### WORK TO COMPLETE
Copy all of the data that follows without altering a word.

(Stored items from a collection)
:::

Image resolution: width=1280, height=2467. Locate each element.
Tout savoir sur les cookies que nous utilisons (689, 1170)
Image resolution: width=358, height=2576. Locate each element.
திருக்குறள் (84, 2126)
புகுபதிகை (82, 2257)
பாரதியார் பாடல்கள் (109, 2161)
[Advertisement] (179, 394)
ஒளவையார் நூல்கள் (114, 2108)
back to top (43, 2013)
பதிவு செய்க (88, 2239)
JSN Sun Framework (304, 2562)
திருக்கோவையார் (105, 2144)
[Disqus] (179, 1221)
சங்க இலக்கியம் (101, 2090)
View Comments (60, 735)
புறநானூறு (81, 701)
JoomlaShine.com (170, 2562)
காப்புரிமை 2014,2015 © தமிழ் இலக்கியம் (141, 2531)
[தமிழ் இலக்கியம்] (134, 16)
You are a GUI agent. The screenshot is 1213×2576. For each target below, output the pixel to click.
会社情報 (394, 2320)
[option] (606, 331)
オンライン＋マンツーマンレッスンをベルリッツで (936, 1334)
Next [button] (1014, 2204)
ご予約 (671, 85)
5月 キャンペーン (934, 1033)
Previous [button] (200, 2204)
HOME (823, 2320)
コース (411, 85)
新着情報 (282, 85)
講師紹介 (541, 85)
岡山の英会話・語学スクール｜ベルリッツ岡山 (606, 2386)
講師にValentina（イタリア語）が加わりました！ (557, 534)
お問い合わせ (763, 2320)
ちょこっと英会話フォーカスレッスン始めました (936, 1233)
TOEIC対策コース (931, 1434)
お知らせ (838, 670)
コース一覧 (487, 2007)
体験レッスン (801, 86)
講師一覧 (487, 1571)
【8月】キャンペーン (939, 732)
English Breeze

:::

### EXERCISE SOLUTION
Image resolution: width=1280, height=2467. Locate each element.
Tout savoir sur les cookies que nous utilisons (689, 1170)
Image resolution: width=358, height=2576. Locate each element.
திருக்குறள் (84, 2126)
புகுபதிகை (82, 2257)
பாரதியார் பாடல்கள் (109, 2161)
[Advertisement] (179, 394)
ஒளவையார் நூல்கள் (114, 2108)
back to top (43, 2013)
பதிவு செய்க (88, 2239)
JSN Sun Framework (304, 2562)
திருக்கோவையார் (105, 2144)
[Disqus] (179, 1221)
சங்க இலக்கியம் (101, 2090)
View Comments (60, 735)
புறநானூறு (81, 701)
JoomlaShine.com (170, 2562)
காப்புரிமை 2014,2015 © தமிழ் இலக்கியம் (141, 2531)
[தமிழ் இலக்கியம்] (134, 16)
You are a GUI agent. The screenshot is 1213×2576. For each target below, output the pixel to click.
会社情報 (394, 2320)
[option] (606, 331)
オンライン＋マンツーマンレッスンをベルリッツで (936, 1334)
Next [button] (1014, 2204)
ご予約 (671, 85)
5月 キャンペーン (934, 1033)
Previous [button] (200, 2204)
HOME (823, 2320)
コース (411, 85)
新着情報 (282, 85)
講師紹介 (541, 85)
岡山の英会話・語学スクール｜ベルリッツ岡山 (606, 2386)
講師にValentina（イタリア語）が加わりました！ (557, 534)
お問い合わせ (763, 2320)
ちょこっと英会話フォーカスレッスン始めました (936, 1233)
TOEIC対策コース (931, 1434)
お知らせ (838, 670)
コース一覧 (487, 2007)
体験レッスン (801, 86)
講師一覧 (487, 1571)
【8月】キャンペーン (939, 732)
English Breeze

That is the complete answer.